HP-UX 11i SecurityHost Intrusion Detection Systems (HIDS)
Protection of information from unauthorized disclosure, modification, or loss of use
Host intrusion detection is being deployed as part of a security solution to satisfy regulatory compliance requirements e.g. SOX, HIPPA, and CISP.
The threat: HIDS concentrates on protecting the HP-UX operating environment from attacks by insiders, as well as from attacks initiated by outsiders that cannot be detected or prevented by network intrusion detection systems (NIDS), which monitor network traffic on your perimeter.
The HP-UX 11i builders are the best at detection: HP is in the best position to know the possible intrusion routes and take action upon the high-quality kernel audit data of the operating system. Third-party vendors are unable to integrate detection in the kernel the way HP does to offer the most complete analysis and detection.
HP detection template: HP detection templates guard and focus on areas vulnerable to attack. These are the areas in HP-UX 11i (as in any operating system) that intruders probe and try to exploit. When a profiled event is detected, it is passed to a correlation engine that determines whether vulnerability is being exploited. This unique and sophisticated approach to intrusion detection recognises most current attack scenarios and some future attacks yet to be invented.
HIDS monitors for the exploitation of the following vulnerabilities to detect attacks or misuse:
- Poorly written privileged programs
- Unauthorized File Modification:
- Critical system and application programs
- Configuration files System and application log files
- File additions and deletions
- Critical files made world writable
- Privileged 'setuid' programs created
- Files modified by non-owners
- Monitors logins/logouts, weak password or unauthorized access
- Password guessing: Failed logins and failed switch-user attempts
How it works
Intrusions are detected as they occur and alerts are provided immediately.
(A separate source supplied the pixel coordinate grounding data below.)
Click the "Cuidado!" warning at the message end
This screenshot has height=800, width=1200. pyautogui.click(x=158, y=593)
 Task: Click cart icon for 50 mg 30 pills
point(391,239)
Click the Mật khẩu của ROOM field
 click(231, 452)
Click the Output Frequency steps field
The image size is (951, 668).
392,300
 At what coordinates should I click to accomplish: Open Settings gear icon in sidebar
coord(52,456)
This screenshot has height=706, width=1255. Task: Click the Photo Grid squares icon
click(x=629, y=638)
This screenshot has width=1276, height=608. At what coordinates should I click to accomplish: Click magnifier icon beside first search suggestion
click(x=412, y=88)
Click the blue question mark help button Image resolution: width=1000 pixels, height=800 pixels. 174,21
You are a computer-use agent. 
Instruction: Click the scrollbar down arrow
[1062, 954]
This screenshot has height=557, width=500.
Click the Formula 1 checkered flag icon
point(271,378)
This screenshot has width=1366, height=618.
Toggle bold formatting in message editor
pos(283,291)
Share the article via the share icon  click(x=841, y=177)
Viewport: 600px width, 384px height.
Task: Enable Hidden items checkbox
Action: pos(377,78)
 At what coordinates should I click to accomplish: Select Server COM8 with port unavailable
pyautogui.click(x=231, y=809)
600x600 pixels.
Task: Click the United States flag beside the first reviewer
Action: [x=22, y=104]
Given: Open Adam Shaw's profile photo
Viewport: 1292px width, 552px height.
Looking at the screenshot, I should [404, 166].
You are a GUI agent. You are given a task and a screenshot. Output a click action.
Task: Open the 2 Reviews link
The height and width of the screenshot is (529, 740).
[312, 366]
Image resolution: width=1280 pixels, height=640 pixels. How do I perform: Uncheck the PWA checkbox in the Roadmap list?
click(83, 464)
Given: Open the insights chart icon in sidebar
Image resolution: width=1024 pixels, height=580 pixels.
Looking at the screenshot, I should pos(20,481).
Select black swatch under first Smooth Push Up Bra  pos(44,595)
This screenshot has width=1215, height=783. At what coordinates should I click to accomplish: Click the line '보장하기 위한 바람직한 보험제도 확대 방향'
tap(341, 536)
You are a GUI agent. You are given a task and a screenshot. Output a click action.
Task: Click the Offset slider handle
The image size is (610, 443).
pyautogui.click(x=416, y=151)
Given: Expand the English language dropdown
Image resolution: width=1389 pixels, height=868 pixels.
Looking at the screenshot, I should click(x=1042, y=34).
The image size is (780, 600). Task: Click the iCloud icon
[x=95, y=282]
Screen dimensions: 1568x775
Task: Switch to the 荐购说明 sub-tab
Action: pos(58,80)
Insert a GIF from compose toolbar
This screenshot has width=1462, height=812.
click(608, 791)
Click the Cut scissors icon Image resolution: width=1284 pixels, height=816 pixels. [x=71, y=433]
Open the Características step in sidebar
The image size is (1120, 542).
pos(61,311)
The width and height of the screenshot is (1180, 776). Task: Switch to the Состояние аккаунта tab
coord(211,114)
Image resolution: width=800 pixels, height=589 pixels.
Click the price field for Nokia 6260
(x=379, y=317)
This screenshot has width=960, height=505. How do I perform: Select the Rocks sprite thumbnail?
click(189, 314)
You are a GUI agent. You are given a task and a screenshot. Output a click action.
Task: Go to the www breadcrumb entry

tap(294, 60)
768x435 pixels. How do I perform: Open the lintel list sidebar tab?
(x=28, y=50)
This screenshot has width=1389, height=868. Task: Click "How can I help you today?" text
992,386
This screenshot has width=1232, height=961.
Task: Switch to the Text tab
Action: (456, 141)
- Alerts are logged to the Alert Browser in colour, based on three levels of severity.
- Alerts provide detailed information about what triggered the alert, including the attributes of the critical file, the pathname of the program that triggered the alert, as well as the user ID, group ID, process ID, and parent process ID associated with the execution of the program.
- An alert triggered by a successful login contains the name and IP address of the remote host from which the login was made, as well as the pseudo device associated with the login session. This is helpful in identifying attackers for action based on security policy.
- Alerts are also written to a local log file for archiving and to allow the Administrative GUI to retrieve missed alerts that were generated when it was either not running or could not connect to HIDS sensors on the monitored host(s).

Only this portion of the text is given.